The deed, being notarial in form, constitutes one of the authentic documents referred to in Articles 1207 and 1208 C.C. Prima facie, I think it must be regarded as valid, and the burden of proving it is defective rests on the respondent (Veilleux v. Langlois (1926), 32 R. de J. 122). The respondent first made reference to Article 960 C.C., which reads as follows :

" The institute may, but without prejudice to his creditors, deliver over the property in anticipation of the appointed term, unless the delay is for the benefit of the substitute.”

He then submitted that, though the deed in question purports to constitute a delivery over of the substituted property in anticipation of the appointed term, in accordance with the said article, it fails to do so and is illegal, null and void on three counts: because all the substitutes in existence at the time it was signed were not parties to the deed ; it was signed at a time when all intended substitutes were not yet definitely identifiable ; and because the time appointed for delivery by the testator was established for the benefit of the substitutes.

The last mentioned cause of nullity is the only one contemplated by the said article, and I propose to deal with it first. In so far as the substitutes are concerned, whether considered jointly or severally, I think that any anticipated opening, far from being disadvantageous to them, was for their benefit.
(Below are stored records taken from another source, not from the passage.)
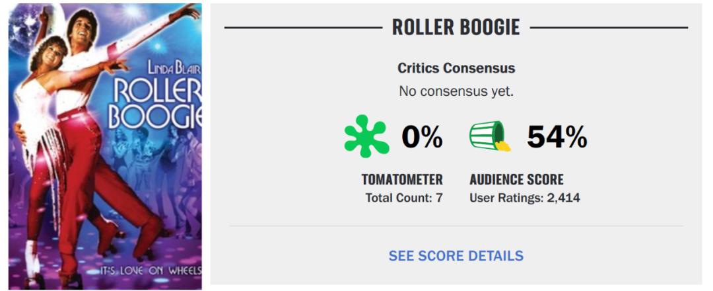Click the "No consensus yet." text
713x291 pixels.
point(456,91)
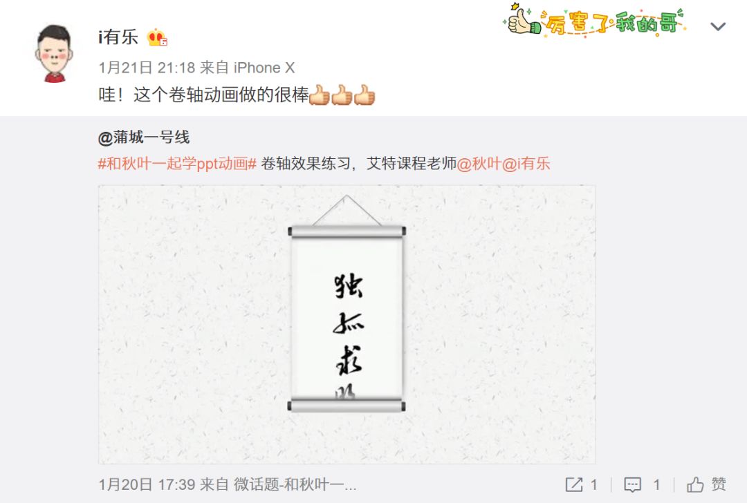Like the post with thumbs-up 赞
This screenshot has width=747, height=503.
tap(706, 484)
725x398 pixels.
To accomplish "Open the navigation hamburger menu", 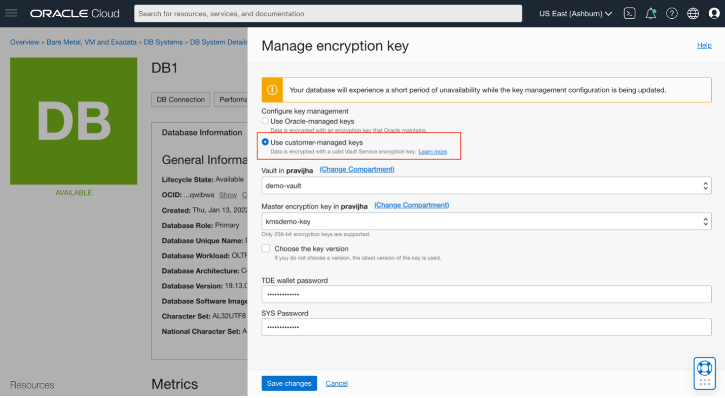I will point(11,13).
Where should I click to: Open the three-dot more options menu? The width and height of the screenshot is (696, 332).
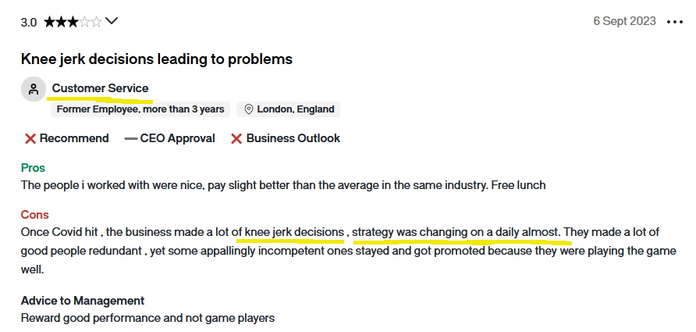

Counsel for the respondent urged that a power of disposal in the broadest possible terms was given to Mrs. Smith under her husband’s will. The wider such power, the more it was, I think, to the advantage of the substitutes that the institute deliver over the property to them as early as possible. By the anticipated delivery, they became assured that the whole of the residuary estate of the grantor would be divided among them instead of possibly being wholly or in part disposed of by the institute before her death. The delay is usually in favour of the institute (Langelier, 3 Droit Civil 307), and I can see nothing in the testator’s will which would indicate that he wished to favour the substitutes (his collateral relatives) or any one of them, rather than his wife.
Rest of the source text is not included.